My name is Mustafah, and I’m an American photographer working on a project about Water around the world. For the last six years, I’ve lived in Berlin, which serves as my base as I slowly build this fifteen-year body of work. My early background in photography was photojournalism, which I’ve now departed – and moved into something of a blend between conceptual photography and the documentary tradition.
Tell us a little bit about your photography journey and what motivates you.
I discovered photography at a bookstore, through the work of Richard Avedon’s magnum opus, In The American West. This experience left a profound impact on me; it led me to other books, hobbies in other disciplines, and interest in others’ lives. What photography symbolized was more than imagery. It was a way to reckon my own insecurities and questions about the world. It offered no guarantees but promised perpetual evolution. To this day, my personal feelings and creative process in photography are heavily defined by this sense of change and growth. A large part of my current work is, in fact, almost a direct extension of this idea.
Your Special project, ‘Water”, ‘ focuses on a very disturbing issue – from Kanpur, India’s poisoned marigold fields to Sao Paulo, Brazil, where just two polluted rivers provide Water for 21 million people. Since 2011, you have traveled the world, highlighting the impact of the global water crisis. Please tell us more about this series of work; what drew you to document this subject?
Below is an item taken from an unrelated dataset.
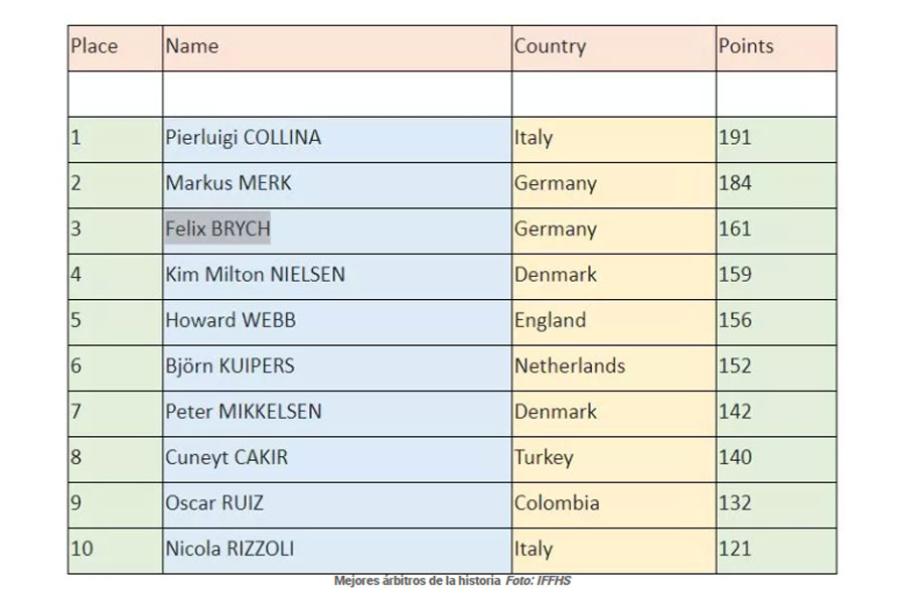Click the Country column header
The height and width of the screenshot is (604, 906).
point(550,46)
There’s an inherent problem in the way in which people discuss the environmental crisis and visualize it for the public. Even the term “global water crisis” implies a certain concept that is at odds with the way we actually exist within the natural order, just as the word “drought” implies an end to a condition. What is more critical—and what made me conceive of the overarching nature and concept for visualizing it— came from this idea that words and images were failing us. I felt there needed to be something ambitious done. A photographic telling of epic proportions would flow towards new ideas and concepts, building itself until a new way of discussing the topic. This would place Water at the topical center and Mankind in its orbit. It would also take time, and what I now know, after 6 years of working on it, ambitious scope wherein the work’s true nature is slowly revealed as it is created.
How many countries are in the project? How did you choose what areas of these regions to document?
Currently, there is something like 12 countries in the work. The ultimate goal of the work will include somewhere between 30-40 countries. These are simply the places where the topics and themes are found, but this really belies an important idea that readers should appreciate: Water is not limited to the borders we create. Where one issue or crisis occurs, so does it continue on. A river may flow into our neighbor’s lands, and that which we do in one place may affect us all. It’s very important to me, particularly in interviews where I can slightly control the narrative, to impress upon viewers a more challenging viewpoint from which to see this subject.
Tell us about the countries you were most attached by.
Rather, I would like to talk about the countries in which exhibited striking behavioral trends touched on larger themes of existence and importance towards human beings. During the course of creating a work like this, there is a risk of the photographer or creator becoming too much of the story. My personal attachments matter to my process, but they are also that: personal. What I did notice, and that I think is valuable for anyone to hear, at risk of redundancy and preaching to the choir, is that we are one family. Our behavior with Water and the natural world defines and reveals the ways in which human beings see their place on Earth. Through this prism, one can see the refraction of our excesses and disconnections with our own history and evolution. We live in irrational ways, regardless of the countries I visit, and this observation forms a fundamental concept of the work.